Being on birth control is dehumanizing. No matter how hectic my schedule I have to take a pill, filled with unpleasant hormones, at the same time every day. Or else. There are days where my mind is eight thousand places at once; three papers due on the same day, ICTV productions after class, payments due. I’ll forget, and feel a wash of shame when I swallow the little blue pill after jolting out of a deep sleep at six a.m. after a pregnancy ridden stress dream.
I admit that I’m bad at the pill, so I asked my gynecologist about my other birth control options. “Just try again, you’ll get the hang of it. Between you and me, it still works if it’s four hours between the time you settle on.” This was said after I had briefed her about all of my other issues with the pill, which include the following: joint pain, increased lower back pain making it impossible to sit, stand, or walk, increased mood swings, depression, increased panic attacks, migraines, and cramps. Lots and lots of cramps.
A 2008 study surfaced about four months ago via CNN with the headline, “Male Birth Control Shot Found Effective, But Side Effects Cut Short.” The United Nations began testing the effectiveness of male birth control shots. The study had 320 heterosexual couples as participants, where the biological male in the partnership is regularly injected with a shot every eight weeks for fifty-six weeks. The study found that the shots had a ninety-nine percept effectiveness rate, but the study was eventually cut short due to “painful and intrusive side effects” such as cramping, depression, acne, joint point, weight gain, e-t-c-e-t-e-r-a.
Although it did not reach the effectiveness of female birth control which remains at a staggering ninety-nine-point-nine percent, it’s integration would greatly reduce the gender bias in reproductive medicine. I say this considering the third and last time I’ve ever heard the term “female condom” was on the punchline of a joke on South Park. And just as a gentle reminder, vasectomies are 100% reversible.
Medicinal gender bias is indeed a thing. I know that, because I googled “medicinal gender bias” and was confronted with the headline, “Is Medicine’s Gender Bias Killing Young Women?” Well, it turns out the answer is, kinda, probably. Technically, everything is killing young women. And everyone else. We’re all dying. Anyway, the obviously feminist website had similar things to say about a handful of other examples where society has deemed certain ailments as gender typical, such as heart disease being connoted as a “man’s disease”. This perception disregards women who suffer from heart attacks and puts them in dangerous situations since they are twice as likey to die as their male counterparts.

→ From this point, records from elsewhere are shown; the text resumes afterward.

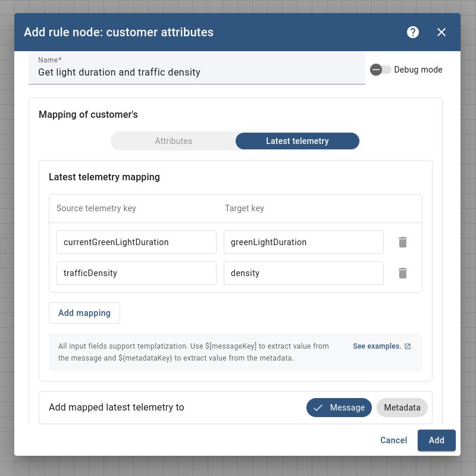The image size is (476, 476).
Task: Close the Add rule node dialog
Action: 441,32
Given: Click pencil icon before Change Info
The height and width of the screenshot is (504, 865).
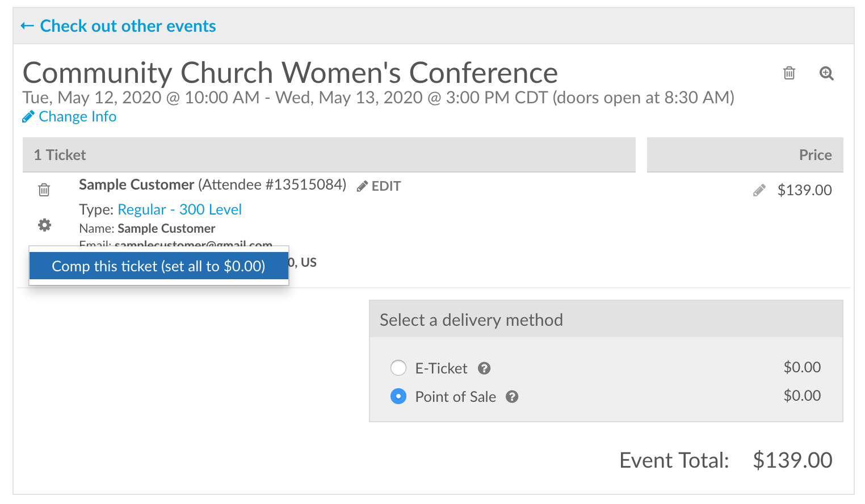Looking at the screenshot, I should [x=28, y=117].
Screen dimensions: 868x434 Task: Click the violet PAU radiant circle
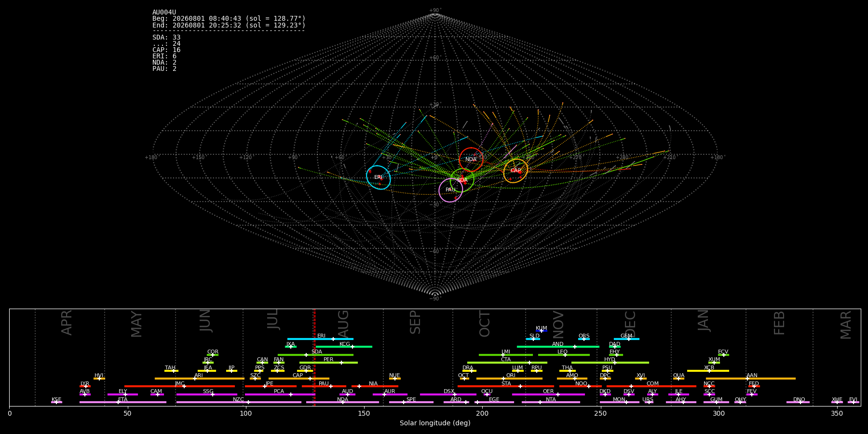pos(451,190)
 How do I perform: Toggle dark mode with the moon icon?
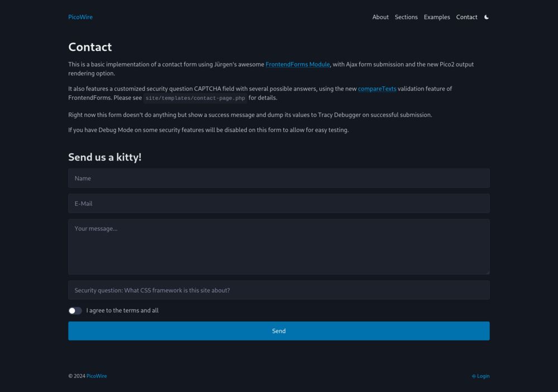[486, 17]
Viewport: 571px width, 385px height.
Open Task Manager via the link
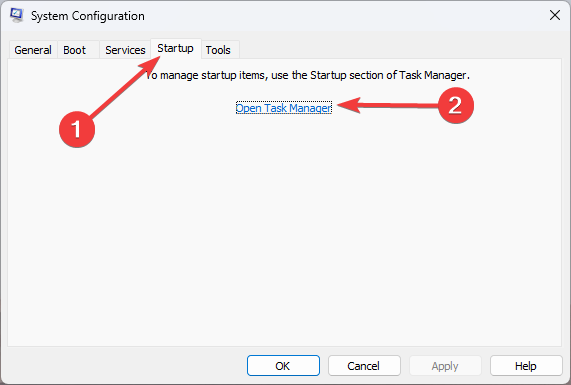(x=284, y=108)
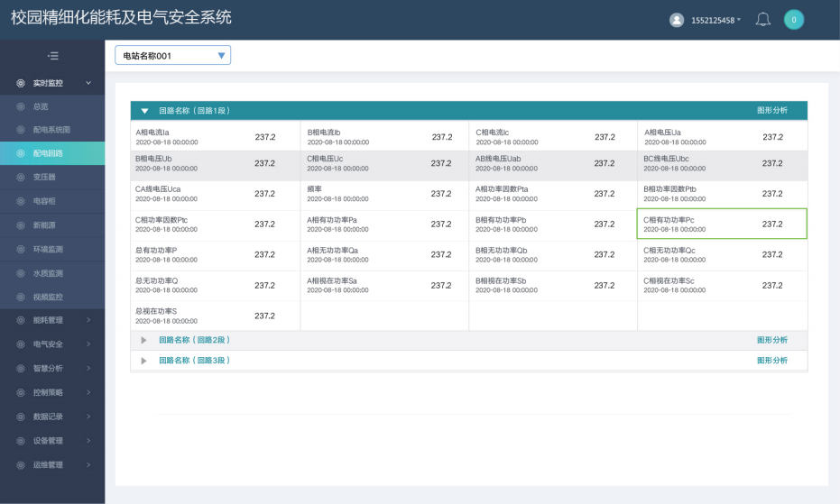Click the teal message count badge
Screen dimensions: 840x504
793,20
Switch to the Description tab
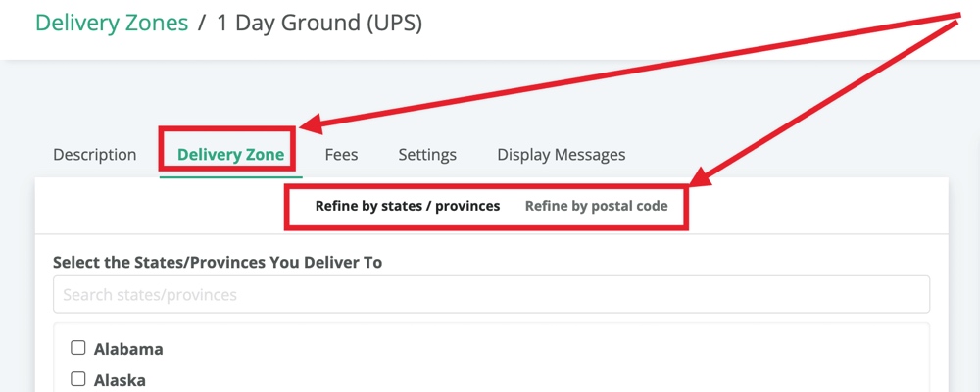The width and height of the screenshot is (980, 392). 94,155
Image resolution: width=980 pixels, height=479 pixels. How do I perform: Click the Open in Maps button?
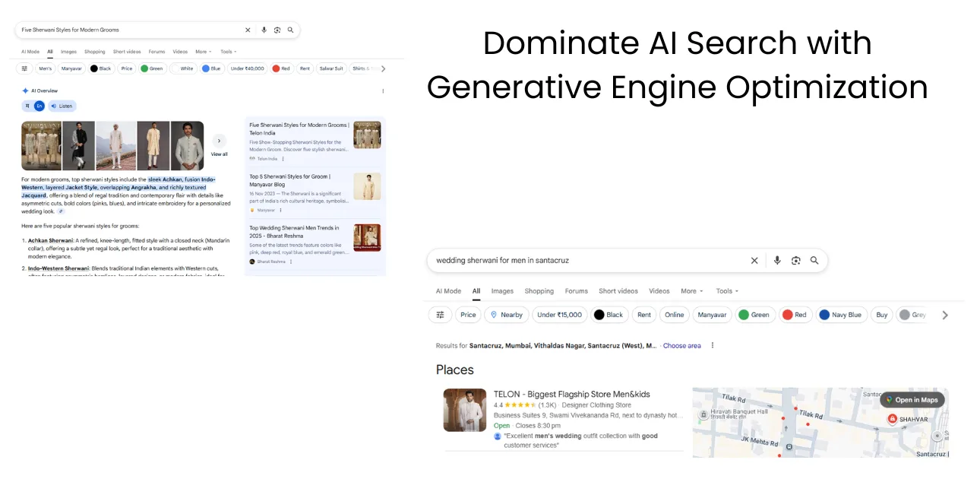pyautogui.click(x=912, y=400)
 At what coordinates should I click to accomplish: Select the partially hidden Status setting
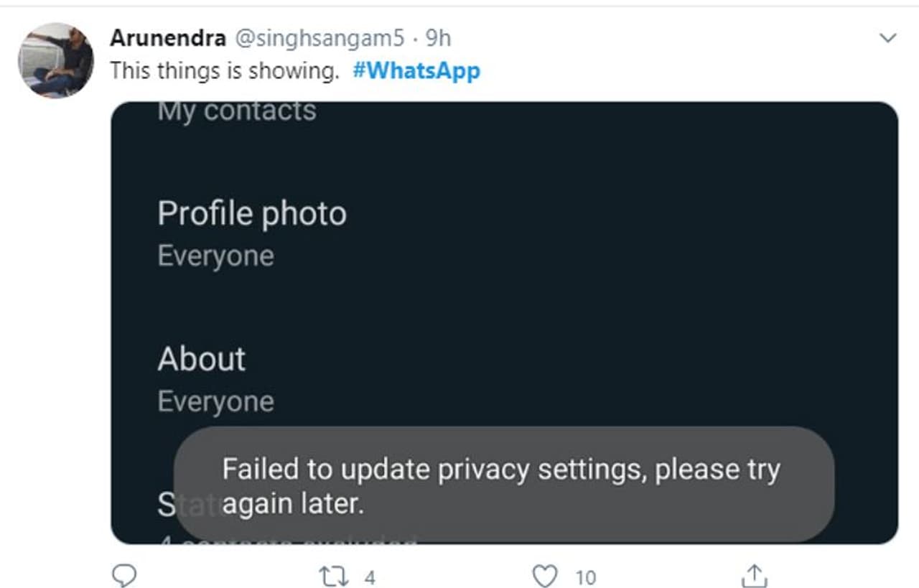165,505
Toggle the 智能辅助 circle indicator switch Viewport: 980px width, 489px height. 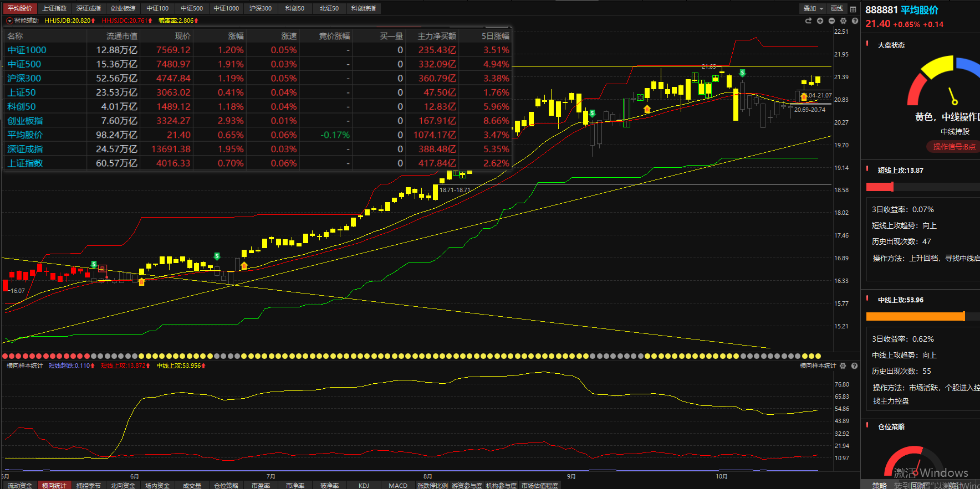pyautogui.click(x=9, y=20)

The similarity between general medicinal gender bias and more specifically reproductive medicinal bias is the lack of concern for the woman because of her inherent status of being female. Just look at The Pill versus Viagra. We just got access to The Pill. It took six months to approve Viagra, and six months and two minutes for David Hasselhoff to promote it.
Despite the unfair discrimination, I’m grateful for my access to birth control. Just kidding – I have to fight with my insurance company monthly as to not pay $60 for my doctor-recommended and prescribed birth control. This is a problem for a number of reasons. The most glaring is the absolute necessity of remaining consistent with your prescription. If you’re a woman forced to restart her birth control because of influx expenses determined by an irresponsible and ignorant insurance company, that’s bad news for your body. Since the body now expects hormone doses on the daily, the symptoms get worse if you have to start over.

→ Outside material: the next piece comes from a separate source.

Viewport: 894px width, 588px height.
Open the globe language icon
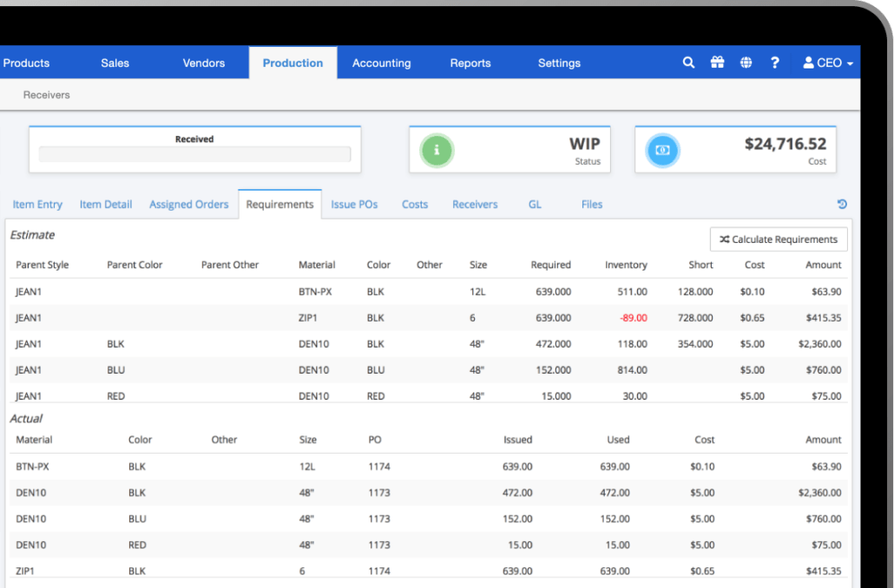746,62
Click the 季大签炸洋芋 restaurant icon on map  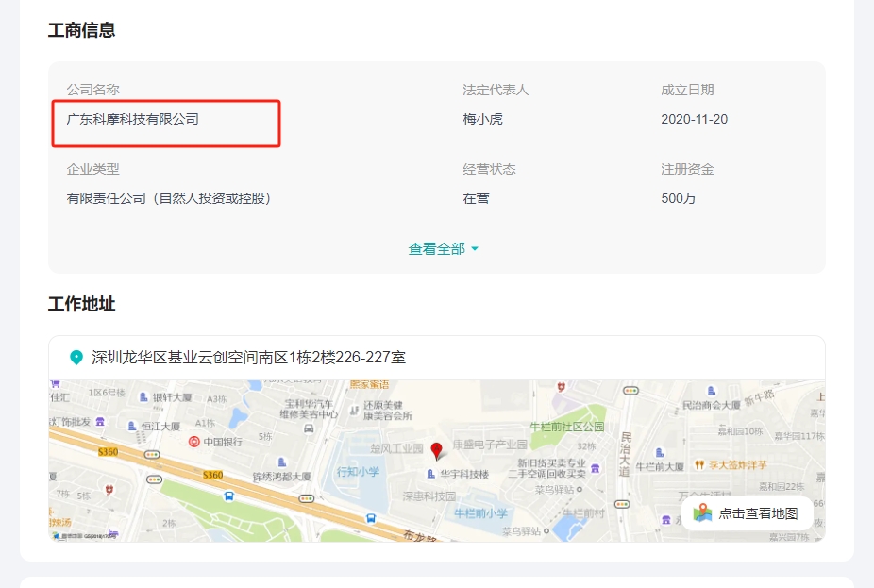coord(699,465)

Most girls and women who take birth control pills or any form of hormonal birth control do so for their own health reasons. Some birth control has been known to regulate and lighten periods or help fight acne. It shouldn’t be a monthly fight to pay for birth control at a reasonable price.

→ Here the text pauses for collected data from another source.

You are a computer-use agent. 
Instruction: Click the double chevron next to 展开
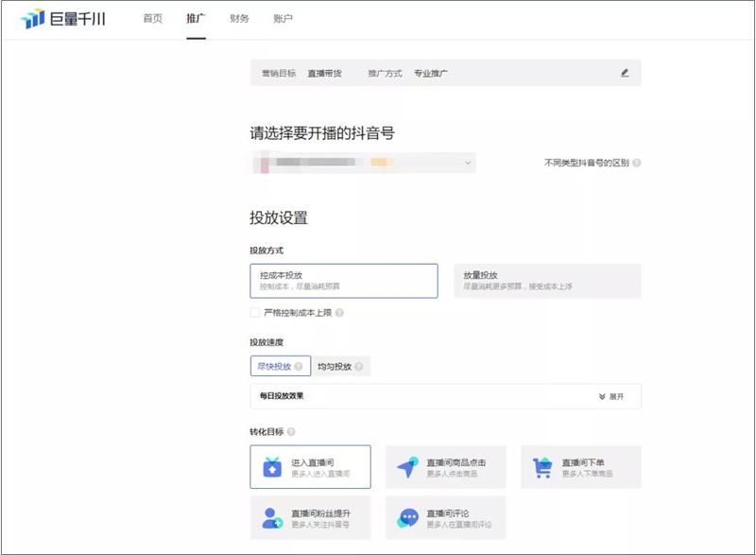601,396
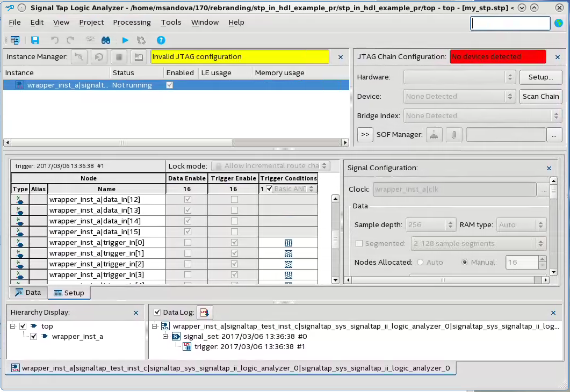Click the SOF Manager paperclip attach icon

click(x=453, y=135)
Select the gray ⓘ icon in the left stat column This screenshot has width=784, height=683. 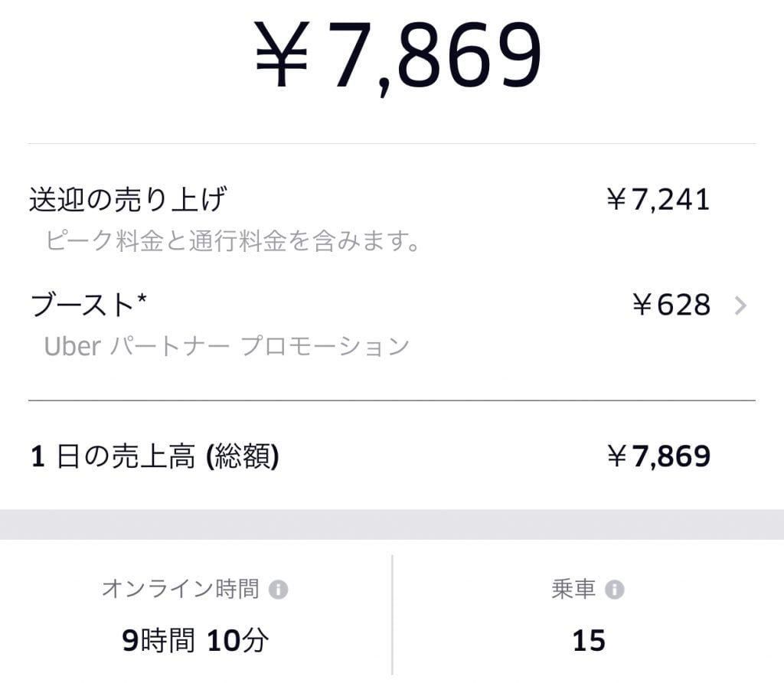click(x=278, y=590)
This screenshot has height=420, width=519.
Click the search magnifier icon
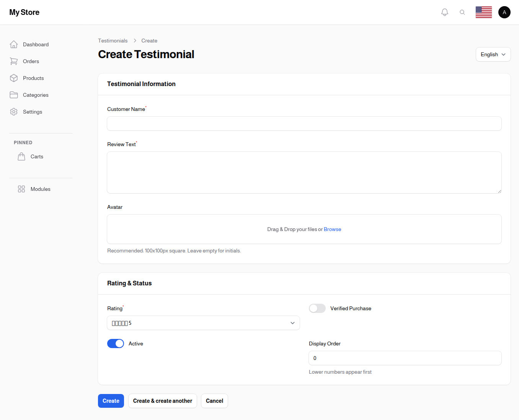pyautogui.click(x=462, y=12)
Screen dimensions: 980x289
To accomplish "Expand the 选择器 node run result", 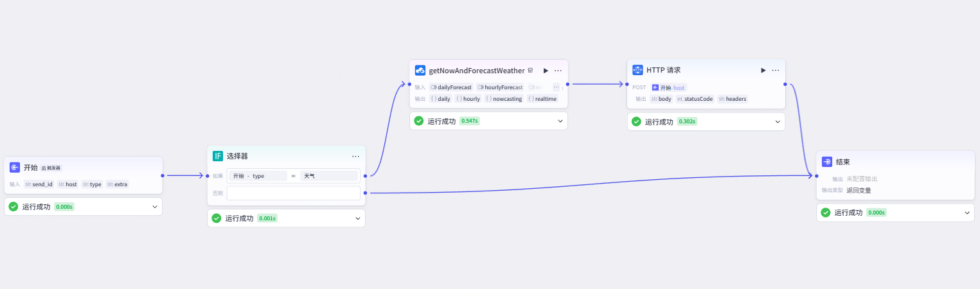I will click(358, 218).
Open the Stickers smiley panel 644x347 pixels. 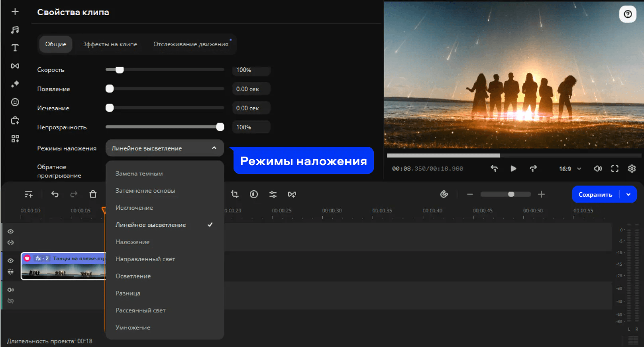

To the men who just couldn’t stand those awful side effects, I’m playing you the world’s smallest violin. You quit early, and without having to experience bleeding for two weeks after your period is supposed to be gone. You quit without experiencing the fear of something being wrong with your ovaries and realizing you’re only bleeding because you took your birth control an hour later than you’re supposed to. You didn’t get scarred for life by that show I Didn’t Know I Was Pregnant. You don’t become frustrated and confused by your emotions, unable to decipher why you’re feeling the way you do.
There is an inhuman quality in justifying your feelings when there need not justification. There was no reason for me to cry in that office hours meeting, yet there I was, blubbering on about how stressed I am. I suffer from weekly epiphanies that explain why I acted the way I acted. They are always related to my hormonal birth control use. Don’t even get me started on the yeast infections. Do you know what it feels like to literally have to eat yogurt as a snack? I would rather endure the vaginal tearing than to suffer through a Chobani.
So, patriarchy, you win, thanks to the twenty men who just couldn’t handle the side effects. I’ll nut up and take my birth control.